文档正文:
+ + + + + + +

爱可可AI前沿推介(9.14)

LG - 机器学习 CV - 计算机视觉 CL - 计算与语言 AS - 音频与语音 RO - 机器人

转自：爱可可爱生活

摘要：PDE建模的Clifford神经层、面向机器人操纵的多任务Transformer、面向视频文本检索的端到端多粒度对比学习、软扩散：通用破损的分数匹配、显式可控3D感知肖像生成、自适应隐最大似然估计、模型模排列对称性合并、控制统计学习理论、深度学习的8位浮点(FP8)规格

1、[LG] Clifford Neural Layers for PDE Modeling

J Brandstetter, R v d Berg, M Welling, J K. Gupta
[Microsoft Research Amsterdam]
PDE建模的Clifford神经层。偏微分方程(PDE)在科学和工程领域被广泛使用，用来描述物理过程的仿真，如标量和矢量场随着时间的推移而相互作用和共同演化。由于其标准求解方法的计算成本很高，神经PDE替代物已经成为一个活跃的研究课题，以加速这些仿真。然而，目前的方法并没有明确考虑到不同场和其内部成分之间的关系，这些成分往往是相关的。通过多矢量场的视角来看待这种相关场的时间演化，就可以克服这些限制。多向量场由标量、向量以及高阶成分组成，如双向量和三向量。它们的代数特性，如乘法、加法和其他算术运算，可以用Clifford代数来描述。本文首次在深度学习的背景下使用了这种多向量表示以及Clifford卷积和Clifford傅里叶变换。由此产生的Clifford神经层是普遍适用的，并将在流体力学、天气预报和通用物理系统的建模领域找到直接用途。通过在2D纳维-斯托克斯和天气建模任务以及3D麦克斯韦方程中用Clifford对应的神经PDE替代卷积和傅里叶操作来实证评估Clifford神经层的好处。Clifford神经层持续改善了所测试的神经PDE智能体的泛化能力。

+ + + + + + +

(关于目标出现位置的行)
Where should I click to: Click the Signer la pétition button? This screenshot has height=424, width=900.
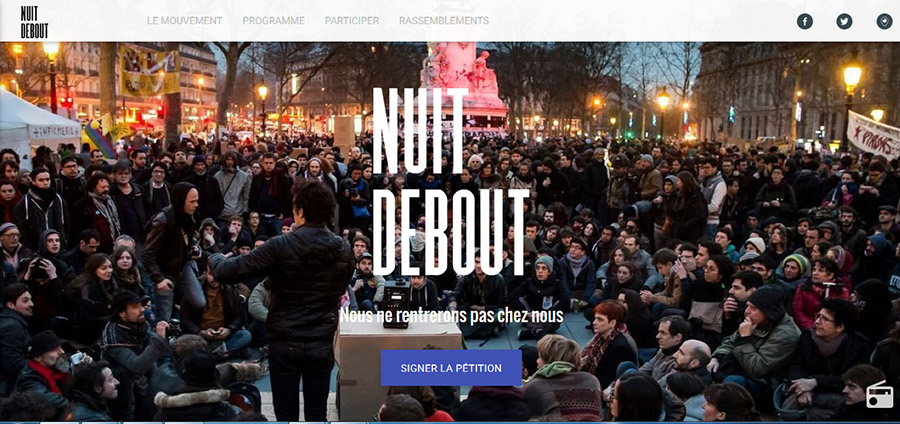coord(451,368)
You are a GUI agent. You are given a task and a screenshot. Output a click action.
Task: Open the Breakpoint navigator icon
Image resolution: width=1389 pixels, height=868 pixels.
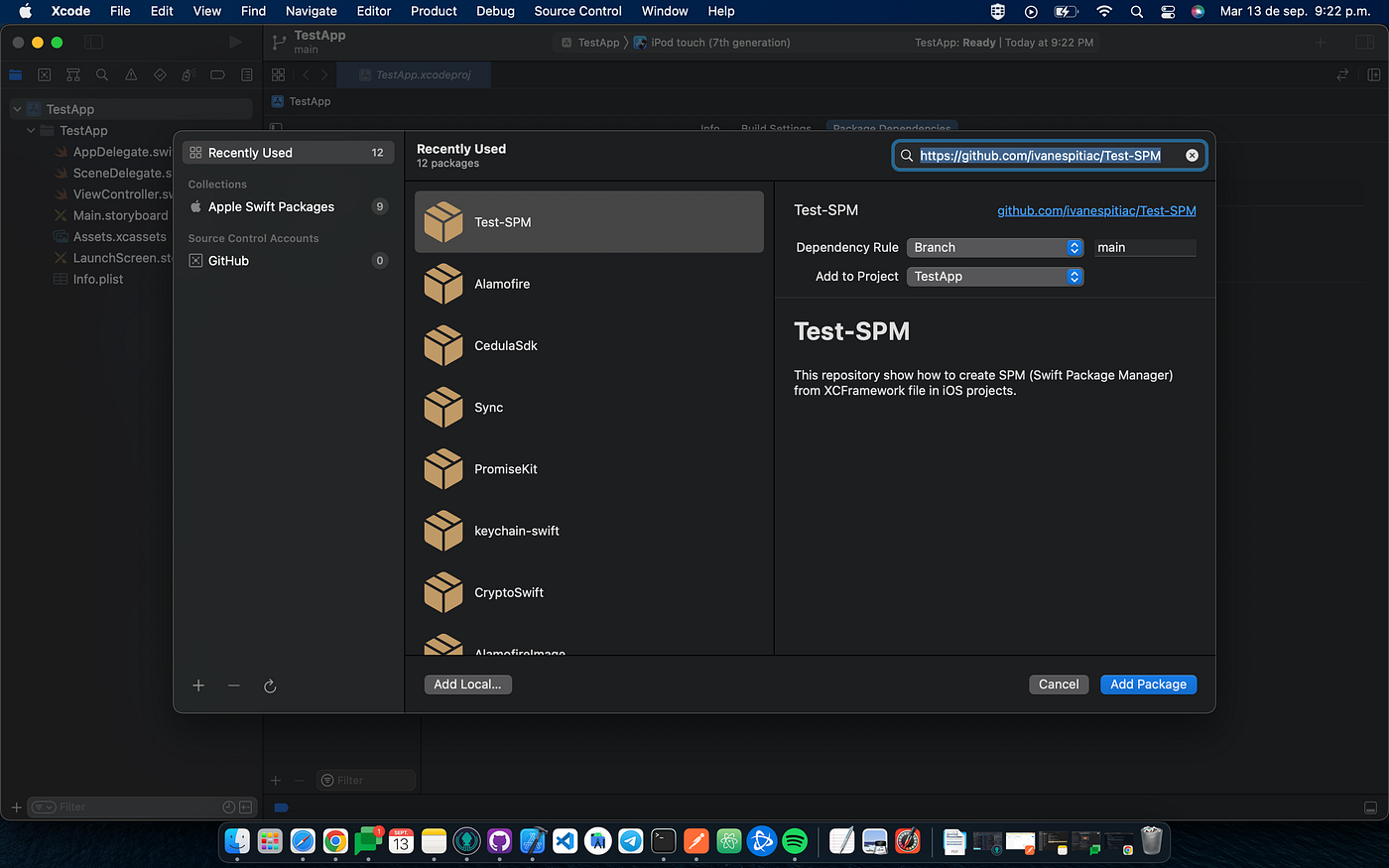pyautogui.click(x=216, y=74)
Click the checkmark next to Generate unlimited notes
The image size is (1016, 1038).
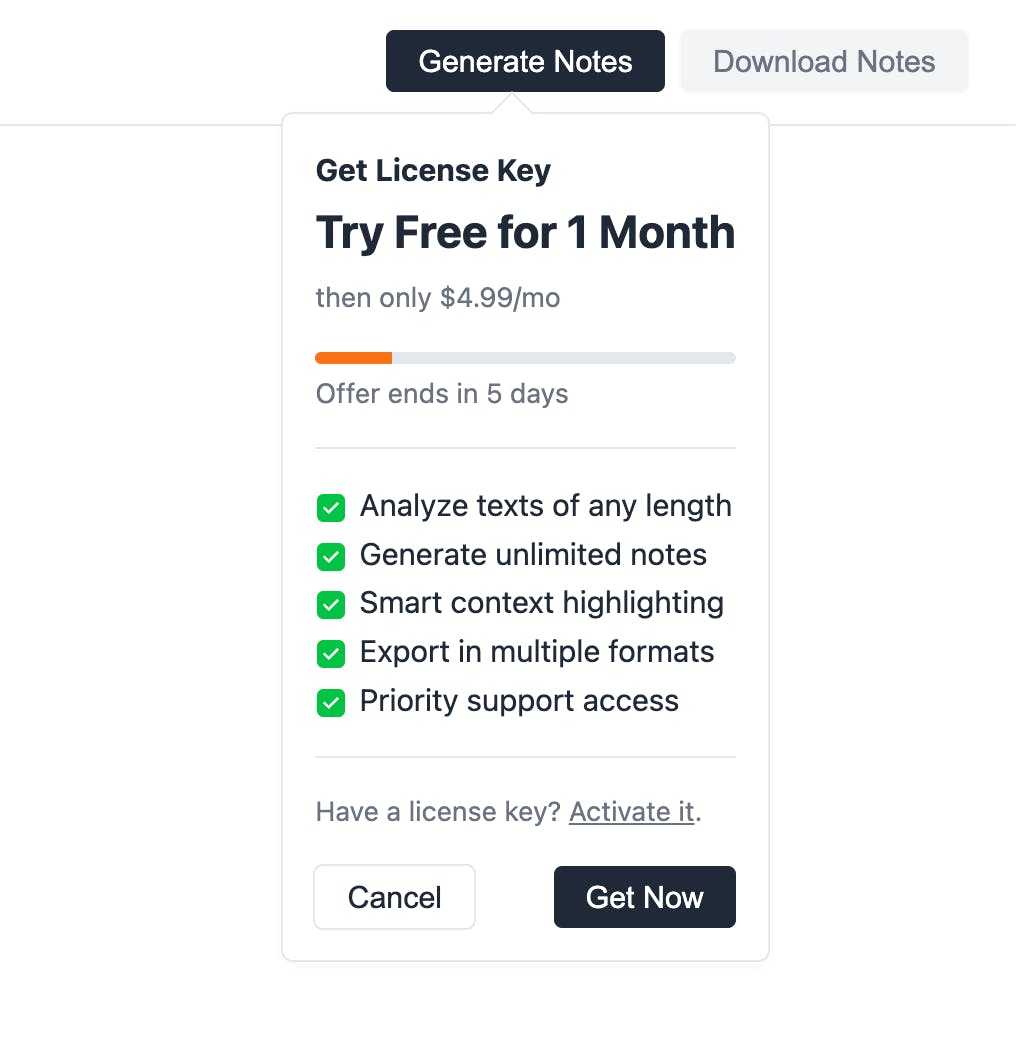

+ + + + + + +

练习题: 能否用两句话概括这篇AI前沿推介？

输出结果: 这篇9.14期推介列出了多篇AI前沿论文，主题包括PDE建模的Clifford神经层、面向机器人操纵的多任务Transformer、深度学习的8位浮点(FP8)规格等。其中第一篇论文来自Microsoft Research Amsterdam，它在深度学习中首次使用多向量表示以及Clifford卷积和Clifford傅里叶变换，在2D纳维-斯托克斯、天气建模和3D麦克斯韦方程任务中，Clifford神经层持续改善了神经PDE智能体的泛化能力。